**TASK DESCRIPTION**: Without adding or dropping anything, copy the entries below.

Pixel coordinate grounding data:
*** Block opens ***

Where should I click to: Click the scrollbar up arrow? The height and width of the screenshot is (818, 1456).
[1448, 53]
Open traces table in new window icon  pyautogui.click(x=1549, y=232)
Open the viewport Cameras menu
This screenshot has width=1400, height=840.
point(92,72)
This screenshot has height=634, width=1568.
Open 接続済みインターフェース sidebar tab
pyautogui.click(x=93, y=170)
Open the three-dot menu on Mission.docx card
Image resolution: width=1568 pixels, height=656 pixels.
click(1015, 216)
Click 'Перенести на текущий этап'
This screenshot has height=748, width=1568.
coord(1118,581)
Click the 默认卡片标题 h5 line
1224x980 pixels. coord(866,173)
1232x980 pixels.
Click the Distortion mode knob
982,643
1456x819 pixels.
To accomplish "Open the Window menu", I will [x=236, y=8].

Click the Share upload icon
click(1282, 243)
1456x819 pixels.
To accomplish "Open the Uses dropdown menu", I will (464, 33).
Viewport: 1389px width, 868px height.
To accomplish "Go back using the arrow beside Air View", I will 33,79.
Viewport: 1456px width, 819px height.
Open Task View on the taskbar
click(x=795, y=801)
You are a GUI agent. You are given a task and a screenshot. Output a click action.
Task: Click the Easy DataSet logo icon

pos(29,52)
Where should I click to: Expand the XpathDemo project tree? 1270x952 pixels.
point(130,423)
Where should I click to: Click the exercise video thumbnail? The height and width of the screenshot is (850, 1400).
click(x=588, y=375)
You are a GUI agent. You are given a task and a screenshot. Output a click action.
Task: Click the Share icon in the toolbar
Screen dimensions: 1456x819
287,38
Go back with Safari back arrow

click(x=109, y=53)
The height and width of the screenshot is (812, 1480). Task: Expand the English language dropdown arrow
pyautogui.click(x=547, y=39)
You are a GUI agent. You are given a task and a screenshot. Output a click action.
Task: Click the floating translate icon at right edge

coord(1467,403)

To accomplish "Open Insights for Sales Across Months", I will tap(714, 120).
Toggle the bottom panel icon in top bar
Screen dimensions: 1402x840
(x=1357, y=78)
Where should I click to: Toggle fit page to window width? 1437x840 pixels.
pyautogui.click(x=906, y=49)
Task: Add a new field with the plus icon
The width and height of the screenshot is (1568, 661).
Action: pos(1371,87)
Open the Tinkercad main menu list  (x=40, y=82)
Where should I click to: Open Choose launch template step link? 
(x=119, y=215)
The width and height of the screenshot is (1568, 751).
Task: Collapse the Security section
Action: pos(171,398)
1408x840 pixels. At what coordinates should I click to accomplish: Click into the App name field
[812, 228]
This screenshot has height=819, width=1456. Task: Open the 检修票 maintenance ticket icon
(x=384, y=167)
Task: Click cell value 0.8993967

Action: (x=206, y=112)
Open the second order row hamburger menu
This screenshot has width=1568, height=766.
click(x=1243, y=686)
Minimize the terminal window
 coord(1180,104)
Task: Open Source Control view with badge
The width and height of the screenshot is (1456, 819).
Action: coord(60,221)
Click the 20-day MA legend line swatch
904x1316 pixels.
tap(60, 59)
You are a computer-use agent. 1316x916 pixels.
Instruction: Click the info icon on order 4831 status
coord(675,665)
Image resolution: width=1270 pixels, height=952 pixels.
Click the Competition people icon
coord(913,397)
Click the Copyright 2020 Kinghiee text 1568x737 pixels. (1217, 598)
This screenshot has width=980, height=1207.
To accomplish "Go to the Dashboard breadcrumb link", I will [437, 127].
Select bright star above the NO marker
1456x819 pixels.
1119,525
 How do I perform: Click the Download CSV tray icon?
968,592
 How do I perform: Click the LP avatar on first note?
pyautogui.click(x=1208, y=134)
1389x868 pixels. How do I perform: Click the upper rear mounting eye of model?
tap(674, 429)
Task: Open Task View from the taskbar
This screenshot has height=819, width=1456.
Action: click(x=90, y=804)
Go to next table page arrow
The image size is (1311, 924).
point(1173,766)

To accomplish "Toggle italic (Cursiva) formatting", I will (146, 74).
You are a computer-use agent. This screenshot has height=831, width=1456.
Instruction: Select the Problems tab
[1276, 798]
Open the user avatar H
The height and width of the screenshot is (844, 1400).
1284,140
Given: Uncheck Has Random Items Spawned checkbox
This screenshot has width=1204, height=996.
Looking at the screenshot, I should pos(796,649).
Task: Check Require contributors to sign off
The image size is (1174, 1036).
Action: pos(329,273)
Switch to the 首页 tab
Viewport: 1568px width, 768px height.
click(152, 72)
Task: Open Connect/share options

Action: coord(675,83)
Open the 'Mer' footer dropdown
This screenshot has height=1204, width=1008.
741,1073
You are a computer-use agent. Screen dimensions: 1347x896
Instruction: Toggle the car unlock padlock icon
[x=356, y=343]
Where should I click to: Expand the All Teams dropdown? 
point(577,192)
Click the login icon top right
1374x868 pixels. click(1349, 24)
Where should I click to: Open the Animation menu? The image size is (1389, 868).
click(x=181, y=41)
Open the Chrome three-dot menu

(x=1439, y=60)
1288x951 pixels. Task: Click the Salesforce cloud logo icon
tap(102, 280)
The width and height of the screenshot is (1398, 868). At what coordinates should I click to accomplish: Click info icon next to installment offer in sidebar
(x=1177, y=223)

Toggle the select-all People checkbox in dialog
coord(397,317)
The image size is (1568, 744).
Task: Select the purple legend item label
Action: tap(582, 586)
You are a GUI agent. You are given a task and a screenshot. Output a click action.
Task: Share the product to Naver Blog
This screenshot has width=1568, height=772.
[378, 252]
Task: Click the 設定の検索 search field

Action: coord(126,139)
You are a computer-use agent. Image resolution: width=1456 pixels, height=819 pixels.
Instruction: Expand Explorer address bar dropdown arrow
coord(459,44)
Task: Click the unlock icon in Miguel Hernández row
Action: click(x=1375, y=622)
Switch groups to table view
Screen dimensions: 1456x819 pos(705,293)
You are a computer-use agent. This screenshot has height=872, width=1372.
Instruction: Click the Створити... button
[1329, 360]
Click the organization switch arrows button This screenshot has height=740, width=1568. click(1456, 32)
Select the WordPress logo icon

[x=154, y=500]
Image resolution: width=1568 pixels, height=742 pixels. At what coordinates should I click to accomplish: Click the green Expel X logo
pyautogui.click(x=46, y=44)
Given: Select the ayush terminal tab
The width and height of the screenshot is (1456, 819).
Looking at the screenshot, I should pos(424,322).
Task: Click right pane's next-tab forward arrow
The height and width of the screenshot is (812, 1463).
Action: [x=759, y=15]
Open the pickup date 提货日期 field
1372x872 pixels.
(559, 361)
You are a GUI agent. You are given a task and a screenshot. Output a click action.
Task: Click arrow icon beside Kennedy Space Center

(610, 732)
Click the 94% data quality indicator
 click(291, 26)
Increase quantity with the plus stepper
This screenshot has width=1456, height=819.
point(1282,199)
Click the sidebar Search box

*** Block closes ***

**FINISHED TASK**:
Where should I click to: Click the scrollbar up arrow? The height and width of the screenshot is (818, 1456).
[1448, 53]
Open traces table in new window icon  pyautogui.click(x=1549, y=232)
Open the viewport Cameras menu
This screenshot has width=1400, height=840.
point(92,72)
This screenshot has height=634, width=1568.
Open 接続済みインターフェース sidebar tab
pyautogui.click(x=93, y=170)
Open the three-dot menu on Mission.docx card
Image resolution: width=1568 pixels, height=656 pixels.
click(1015, 216)
Click 'Перенести на текущий этап'
This screenshot has height=748, width=1568.
coord(1118,581)
Click the 默认卡片标题 h5 line
1224x980 pixels. coord(866,173)
1232x980 pixels.
Click the Distortion mode knob
982,643
1456x819 pixels.
To accomplish "Open the Window menu", I will [x=236, y=8].

Click the Share upload icon
click(1282, 243)
1456x819 pixels.
To accomplish "Open the Uses dropdown menu", I will (464, 33).
Viewport: 1389px width, 868px height.
To accomplish "Go back using the arrow beside Air View", I will 33,79.
Viewport: 1456px width, 819px height.
Open Task View on the taskbar
click(x=795, y=801)
You are a GUI agent. You are given a task and a screenshot. Output a click action.
Task: Click the Easy DataSet logo icon

pos(29,52)
Where should I click to: Expand the XpathDemo project tree? 1270x952 pixels.
point(130,423)
Where should I click to: Click the exercise video thumbnail? The height and width of the screenshot is (850, 1400).
click(x=588, y=375)
You are a GUI agent. You are given a task and a screenshot. Output a click action.
Task: Click the Share icon in the toolbar
Screen dimensions: 1456x819
287,38
Go back with Safari back arrow

click(x=109, y=53)
The height and width of the screenshot is (812, 1480). Task: Expand the English language dropdown arrow
pyautogui.click(x=547, y=39)
You are a GUI agent. You are given a task and a screenshot. Output a click action.
Task: Click the floating translate icon at right edge

coord(1467,403)

To accomplish "Open Insights for Sales Across Months", I will tap(714, 120).
Toggle the bottom panel icon in top bar
Screen dimensions: 1402x840
(x=1357, y=78)
Where should I click to: Toggle fit page to window width? 1437x840 pixels.
pyautogui.click(x=906, y=49)
Task: Add a new field with the plus icon
The width and height of the screenshot is (1568, 661).
Action: pos(1371,87)
Open the Tinkercad main menu list  (x=40, y=82)
Where should I click to: Open Choose launch template step link? 
(x=119, y=215)
The width and height of the screenshot is (1568, 751).
Task: Collapse the Security section
Action: pos(171,398)
1408x840 pixels. At what coordinates should I click to accomplish: Click into the App name field
[812, 228]
This screenshot has height=819, width=1456. Task: Open the 检修票 maintenance ticket icon
(x=384, y=167)
Task: Click cell value 0.8993967

Action: (x=206, y=112)
Open the second order row hamburger menu
This screenshot has width=1568, height=766.
click(x=1243, y=686)
Minimize the terminal window
 coord(1180,104)
Task: Open Source Control view with badge
The width and height of the screenshot is (1456, 819).
Action: coord(60,221)
Click the 20-day MA legend line swatch
904x1316 pixels.
tap(60, 59)
You are a computer-use agent. 1316x916 pixels.
Instruction: Click the info icon on order 4831 status
coord(675,665)
Image resolution: width=1270 pixels, height=952 pixels.
Click the Competition people icon
coord(913,397)
Click the Copyright 2020 Kinghiee text 1568x737 pixels. (1217, 598)
This screenshot has width=980, height=1207.
To accomplish "Go to the Dashboard breadcrumb link", I will [437, 127].
Select bright star above the NO marker
1456x819 pixels.
1119,525
 How do I perform: Click the Download CSV tray icon?
968,592
 How do I perform: Click the LP avatar on first note?
pyautogui.click(x=1208, y=134)
1389x868 pixels. How do I perform: Click the upper rear mounting eye of model?
tap(674, 429)
Task: Open Task View from the taskbar
This screenshot has height=819, width=1456.
Action: click(x=90, y=804)
Go to next table page arrow
The image size is (1311, 924).
point(1173,766)

To accomplish "Toggle italic (Cursiva) formatting", I will (146, 74).
You are a computer-use agent. This screenshot has height=831, width=1456.
Instruction: Select the Problems tab
[1276, 798]
Open the user avatar H
The height and width of the screenshot is (844, 1400).
1284,140
Given: Uncheck Has Random Items Spawned checkbox
This screenshot has width=1204, height=996.
Looking at the screenshot, I should pos(796,649).
Task: Check Require contributors to sign off
The image size is (1174, 1036).
Action: pos(329,273)
Switch to the 首页 tab
Viewport: 1568px width, 768px height.
click(152, 72)
Task: Open Connect/share options

Action: coord(675,83)
Open the 'Mer' footer dropdown
This screenshot has height=1204, width=1008.
741,1073
You are a computer-use agent. Screen dimensions: 1347x896
Instruction: Toggle the car unlock padlock icon
[x=356, y=343]
Where should I click to: Expand the All Teams dropdown? 
point(577,192)
Click the login icon top right
1374x868 pixels. click(1349, 24)
Where should I click to: Open the Animation menu? The image size is (1389, 868).
click(x=181, y=41)
Open the Chrome three-dot menu

(x=1439, y=60)
1288x951 pixels. Task: Click the Salesforce cloud logo icon
tap(102, 280)
The width and height of the screenshot is (1398, 868). At what coordinates should I click to accomplish: Click info icon next to installment offer in sidebar
(x=1177, y=223)

Toggle the select-all People checkbox in dialog
coord(397,317)
The image size is (1568, 744).
Task: Select the purple legend item label
Action: tap(582, 586)
You are a GUI agent. You are given a task and a screenshot. Output a click action.
Task: Share the product to Naver Blog
This screenshot has width=1568, height=772.
[378, 252]
Task: Click the 設定の検索 search field

Action: coord(126,139)
You are a computer-use agent. Image resolution: width=1456 pixels, height=819 pixels.
Instruction: Expand Explorer address bar dropdown arrow
coord(459,44)
Task: Click the unlock icon in Miguel Hernández row
Action: click(x=1375, y=622)
Switch groups to table view
Screen dimensions: 1456x819 pos(705,293)
You are a computer-use agent. This screenshot has height=872, width=1372.
Instruction: Click the Створити... button
[1329, 360]
Click the organization switch arrows button This screenshot has height=740, width=1568. click(1456, 32)
Select the WordPress logo icon

[x=154, y=500]
Image resolution: width=1568 pixels, height=742 pixels. At what coordinates should I click to accomplish: Click the green Expel X logo
pyautogui.click(x=46, y=44)
Given: Select the ayush terminal tab
The width and height of the screenshot is (1456, 819).
Looking at the screenshot, I should pos(424,322).
Task: Click right pane's next-tab forward arrow
The height and width of the screenshot is (812, 1463).
Action: [x=759, y=15]
Open the pickup date 提货日期 field
1372x872 pixels.
(559, 361)
You are a GUI agent. You are given a task and a screenshot. Output a click action.
Task: Click arrow icon beside Kennedy Space Center

(610, 732)
Click the 94% data quality indicator
 click(291, 26)
Increase quantity with the plus stepper
This screenshot has width=1456, height=819.
point(1282,199)
Click the sidebar Search box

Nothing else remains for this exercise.